Exercices —
**A)** Dites si chacune des affirmations suivantes concorde avec l'extrait, en répondant par oui ou par non et en citant les mots de l'extrait qui permettent de trancher. (i) Le traité des capitulations fut signé en 1536 entre François Ier et Soliman le Magnifique. (ii) La Russie soutenait les intérêts protestants. (iii) Les lois de sa congrégation autorisaient l'église grecque orthodoxe à vendre ses biens.
**B)** Citez fidèlement le passage de l'extrait qui s'ouvre sur les mots « Déjà propriétaire en » et se clôt sur « en Terre Sainte. ».

Extrait du texte —
━━━━━━━━━━

Déjà propriétaire en tant que tel de biens fonciers ([3]) à Jérusalem depuis la signature, en 1536, du traité des capitulations entre François Ier et Soliman le Magnifique, la France accepta immédiatement. Cet accord permit aux congrégations religieuses catholiques de procéder à de nombreuses acquisitions en Terre Sainte.

Le firman du sultan Abdülhamid déclencha très vite une véritable compétition entre les principales puissances européennes en matière de prestige, d’influence et de participation à la gestion des Lieux Saints à Jérusalem. Chaque pays européen tenait à étendre ses intérêts en Palestine, notamment par la pénétration économique, missionnaire et culturelle mais aussi en accordant sa protection aux communautés religieuses de l’Empire ottoman. La France et l’Autriche unissaient leurs efforts en tant que puissances catholiques, la Russie parrainait les intérêts orthodoxes. L’Angleterre, dans un premier temps, refusa le « Diktat » turc avant de l’accepter sous des pressions religieuses, notamment du lobby juif britannique et rejoignit la Prusse dans la protection des protestants. Un richissime juif anglais du nom de Léon Ben Tsion acheta quelques mois plus tard un terrain au nord des murs de la ville qui devint le fameux quartier « Mé’a Shéarim » ([4]).

Les baux emphytéotiques

Puis ce fut la création de l’Etat d’Israël. Les troubles qui précédèrent le vote le 29 novembre 1947 par l’ONU de la résolution 181 partageant la Palestine en trois entités et surtout la guerre entre Juifs et Arabes qui suivit fit fondre drastiquement le flot des pèlerins vers les Lieux Saints. L’église grecques orthodoxe se trouva en proie à d’importantes difficultés financières. Les lois de sa congrégation lui interdisant de vendre ses biens, elle décida d’en louer certain dès que la situation le permettrait au Fond National Juif (FNJ) qui s’était déclaré acquéreur et/ou loueur de toutes terres disponibles. Ce qui était encore secret à cette époque étaient les quatre directives de la politique du FNJ : « Le peuple juif est propriétaire de la terre », « Cette propriété est inaliénable », « elles peut être louées par des baux emphytéotiques », « la terre doit être travaillée par des juifs » et une cinquième directive en hébreux qui ne sera jamais traduite « le locataire doit être juif ». Le FNJ était alors propriétaire d’un peu plus de 6% de la part territoriale qu’avait attribué les Nations Unies à « un Etat juif ».

━━━━━━━━━━

Données répertoriées —
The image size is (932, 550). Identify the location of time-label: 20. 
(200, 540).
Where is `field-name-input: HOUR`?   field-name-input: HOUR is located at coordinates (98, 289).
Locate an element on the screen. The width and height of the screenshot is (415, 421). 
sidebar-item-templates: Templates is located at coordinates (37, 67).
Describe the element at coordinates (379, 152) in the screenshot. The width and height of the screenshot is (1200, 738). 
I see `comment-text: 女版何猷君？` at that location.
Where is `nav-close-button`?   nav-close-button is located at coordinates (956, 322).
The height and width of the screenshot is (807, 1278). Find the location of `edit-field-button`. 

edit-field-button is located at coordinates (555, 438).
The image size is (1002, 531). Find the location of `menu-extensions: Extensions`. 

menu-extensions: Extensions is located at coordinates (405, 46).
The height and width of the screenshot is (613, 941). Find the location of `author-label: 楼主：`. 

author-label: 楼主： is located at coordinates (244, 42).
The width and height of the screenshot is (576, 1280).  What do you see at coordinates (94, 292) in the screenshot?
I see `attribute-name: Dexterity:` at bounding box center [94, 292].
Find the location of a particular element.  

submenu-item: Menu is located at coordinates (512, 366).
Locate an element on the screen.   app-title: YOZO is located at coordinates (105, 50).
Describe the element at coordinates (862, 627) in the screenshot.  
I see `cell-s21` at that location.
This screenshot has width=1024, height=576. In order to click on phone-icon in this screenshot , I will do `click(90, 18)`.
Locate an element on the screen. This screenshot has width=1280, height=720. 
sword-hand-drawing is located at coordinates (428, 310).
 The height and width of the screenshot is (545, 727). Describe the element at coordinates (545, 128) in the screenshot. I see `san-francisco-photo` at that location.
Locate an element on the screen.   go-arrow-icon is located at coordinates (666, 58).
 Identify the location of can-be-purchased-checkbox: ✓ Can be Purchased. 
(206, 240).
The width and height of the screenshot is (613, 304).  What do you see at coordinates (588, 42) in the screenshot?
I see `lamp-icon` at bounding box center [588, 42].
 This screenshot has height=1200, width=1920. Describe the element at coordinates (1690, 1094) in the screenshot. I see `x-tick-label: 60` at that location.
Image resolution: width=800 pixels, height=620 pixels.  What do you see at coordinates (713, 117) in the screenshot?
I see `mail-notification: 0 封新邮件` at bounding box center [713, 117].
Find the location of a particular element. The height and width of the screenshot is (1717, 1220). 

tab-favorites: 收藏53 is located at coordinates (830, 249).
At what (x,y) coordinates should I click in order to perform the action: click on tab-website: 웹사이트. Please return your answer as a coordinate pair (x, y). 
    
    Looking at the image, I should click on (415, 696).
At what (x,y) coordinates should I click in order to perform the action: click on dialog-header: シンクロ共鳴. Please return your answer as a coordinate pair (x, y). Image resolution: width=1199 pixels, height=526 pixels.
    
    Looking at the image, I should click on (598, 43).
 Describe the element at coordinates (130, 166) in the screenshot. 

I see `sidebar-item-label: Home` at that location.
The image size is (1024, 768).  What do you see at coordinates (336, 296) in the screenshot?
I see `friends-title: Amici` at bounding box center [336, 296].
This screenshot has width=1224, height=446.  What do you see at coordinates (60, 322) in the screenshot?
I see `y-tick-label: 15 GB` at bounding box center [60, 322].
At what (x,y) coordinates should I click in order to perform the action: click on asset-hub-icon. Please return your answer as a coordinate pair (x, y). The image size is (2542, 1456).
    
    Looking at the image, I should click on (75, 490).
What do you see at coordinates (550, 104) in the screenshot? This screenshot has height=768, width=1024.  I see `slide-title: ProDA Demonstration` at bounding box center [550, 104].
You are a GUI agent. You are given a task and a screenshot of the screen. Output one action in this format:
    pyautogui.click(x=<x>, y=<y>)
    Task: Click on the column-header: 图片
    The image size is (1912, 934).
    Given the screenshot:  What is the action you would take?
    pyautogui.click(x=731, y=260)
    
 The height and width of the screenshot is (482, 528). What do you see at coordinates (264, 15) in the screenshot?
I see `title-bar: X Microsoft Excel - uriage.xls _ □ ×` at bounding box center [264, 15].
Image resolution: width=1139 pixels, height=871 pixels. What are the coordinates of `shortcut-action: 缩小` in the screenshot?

━━━━━━━━━━

Corrigé par exercice —
**A)**
(i) Oui : « depuis la signature, en 1536, du traité des capitulations entre François Ier et Soliman le Magnifique »
(ii) Non : « la Russie parrainait les intérêts orthodoxes »
(iii) Non : « Les lois de sa congrégation lui interdisant de vendre ses biens »

**B)**
Déjà propriétaire en tant que tel de biens fonciers ([3]) à Jérusalem depuis la signature, en 1536, du traité des capitulations entre François Ier et Soliman le Magnifique, la France accepta immédiatement. Cet accord permit aux congrégations religieuses catholiques de procéder à de nombreuses acquisitions en Terre Sainte.